§ Short task
Copy the part of the listing that opens with the line containing "At what coordinates should I click to accomplish: Switch" and closes with the line containing "Looking at the screenshot, I should pos(203,155).", keeping both of those lines.

§ Entries supplied
----------

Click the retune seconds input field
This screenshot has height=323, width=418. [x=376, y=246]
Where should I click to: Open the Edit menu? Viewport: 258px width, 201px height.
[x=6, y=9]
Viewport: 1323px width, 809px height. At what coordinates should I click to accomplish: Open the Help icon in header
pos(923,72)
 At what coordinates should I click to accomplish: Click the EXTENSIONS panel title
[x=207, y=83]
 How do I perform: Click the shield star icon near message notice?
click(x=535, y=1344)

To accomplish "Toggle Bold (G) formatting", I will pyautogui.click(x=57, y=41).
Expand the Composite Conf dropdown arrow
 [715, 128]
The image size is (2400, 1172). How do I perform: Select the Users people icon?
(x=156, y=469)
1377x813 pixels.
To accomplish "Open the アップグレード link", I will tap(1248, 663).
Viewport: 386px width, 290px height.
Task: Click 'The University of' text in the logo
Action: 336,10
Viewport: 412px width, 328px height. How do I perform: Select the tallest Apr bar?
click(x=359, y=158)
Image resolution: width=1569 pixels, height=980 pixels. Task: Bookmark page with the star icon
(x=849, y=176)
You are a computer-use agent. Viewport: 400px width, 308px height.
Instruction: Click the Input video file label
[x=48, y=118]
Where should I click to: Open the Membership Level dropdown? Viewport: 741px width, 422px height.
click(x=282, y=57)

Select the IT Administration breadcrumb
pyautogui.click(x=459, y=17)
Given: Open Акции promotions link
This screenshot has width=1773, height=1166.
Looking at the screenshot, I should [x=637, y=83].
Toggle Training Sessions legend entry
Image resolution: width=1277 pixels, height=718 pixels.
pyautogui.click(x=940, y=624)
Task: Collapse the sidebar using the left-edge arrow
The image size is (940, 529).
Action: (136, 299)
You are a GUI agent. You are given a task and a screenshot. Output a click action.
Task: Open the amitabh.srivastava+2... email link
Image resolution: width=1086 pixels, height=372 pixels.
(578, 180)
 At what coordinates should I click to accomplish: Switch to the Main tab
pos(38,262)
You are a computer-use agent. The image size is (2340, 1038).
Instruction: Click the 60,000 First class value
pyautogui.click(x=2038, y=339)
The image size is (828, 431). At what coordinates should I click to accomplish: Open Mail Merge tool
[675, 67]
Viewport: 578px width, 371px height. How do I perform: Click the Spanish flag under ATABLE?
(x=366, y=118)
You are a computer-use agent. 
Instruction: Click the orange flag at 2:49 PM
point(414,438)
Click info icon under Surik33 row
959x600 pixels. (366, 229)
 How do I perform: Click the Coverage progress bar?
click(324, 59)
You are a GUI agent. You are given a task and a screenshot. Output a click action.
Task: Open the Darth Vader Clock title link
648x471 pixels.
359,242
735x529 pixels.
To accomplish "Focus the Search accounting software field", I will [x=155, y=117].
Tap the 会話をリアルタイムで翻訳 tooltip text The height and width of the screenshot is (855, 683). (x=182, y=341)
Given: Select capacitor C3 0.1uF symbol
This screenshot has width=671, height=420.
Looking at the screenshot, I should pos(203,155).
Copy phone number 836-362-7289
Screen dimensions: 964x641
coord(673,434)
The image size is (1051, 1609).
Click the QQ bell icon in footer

----------

§ Output below
 At what coordinates should I click to accomplish: Switch to the Main tab
pos(38,262)
You are a computer-use agent. The image size is (2340, 1038).
Instruction: Click the 60,000 First class value
pyautogui.click(x=2038, y=339)
The image size is (828, 431). At what coordinates should I click to accomplish: Open Mail Merge tool
[675, 67]
Viewport: 578px width, 371px height. How do I perform: Click the Spanish flag under ATABLE?
(x=366, y=118)
You are a computer-use agent. 
Instruction: Click the orange flag at 2:49 PM
point(414,438)
Click info icon under Surik33 row
959x600 pixels. (366, 229)
 How do I perform: Click the Coverage progress bar?
click(324, 59)
You are a GUI agent. You are given a task and a screenshot. Output a click action.
Task: Open the Darth Vader Clock title link
648x471 pixels.
359,242
735x529 pixels.
To accomplish "Focus the Search accounting software field", I will [x=155, y=117].
Tap the 会話をリアルタイムで翻訳 tooltip text The height and width of the screenshot is (855, 683). (x=182, y=341)
Given: Select capacitor C3 0.1uF symbol
This screenshot has width=671, height=420.
Looking at the screenshot, I should pos(203,155).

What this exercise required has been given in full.